In recent years, significant progress has been made in the development of high-entropy alloys (HEAs) that possess both high strength and high ductility. The application of the metastable engineering strategy to enhance the strength and ductility of materials has also gradually been employed, and cryogenic treatment is one of the important techniques in this regard. Through cryogenic liquid nitrogen treatment, this study significantly enhanced the strength and ductility of (CrMnFeCoNi)₄₅Fe₅₅ and (CrMnFeCoNi)₄₀Fe₆₀ HEAs prepared by laser melting deposition (LMD). Compared to the initial samples, the fracture strength of (CrMnFeCoNi)₄₅Fe₅₅ increased from 480 MPa (at room temperature) to 980 MPa (after cryogenic treatment), and the fracture elongation alloy increased from 60 % (at room temperature) to 62 % (after cryogenic treatment).
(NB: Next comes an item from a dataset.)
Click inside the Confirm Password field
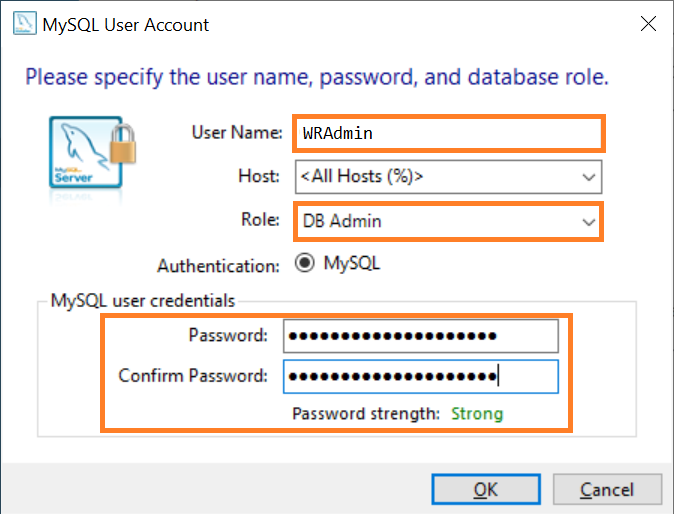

The fracture strength of (CrMnFeCoNi)₄₀Fe₆₀ alloy increased from 550 MPa (at room temperature) to 1150 MPa (after cryogenic treatment), and the fracture elongation decreased from 55 % (at room temperature) to 45 % (after cryogenic treatment). The reduction in stacking fault energy (SFE) through cryogenic liquid nitrogen treatment enables the formation of stacking faults in the alloy system. These stacking faults act as nucleation sites for phase transformations, encouraging the shift of the matrix from a face-centered cubic (FCC) phase to a body-centered cubic (BCC) phase or other phases. This triggers phase transformation-induced plasticity effects (TRIP). The occurrence of phase transformation was confirmed using in-situ cryo-TEM. Simultaneously, the coexistence of two phases mechanism achieves an advantageous balance between strength and ductility. Our study offers novel insights and methodologies for acquiring high-entropy alloys with exceptional comprehensive mechanical properties.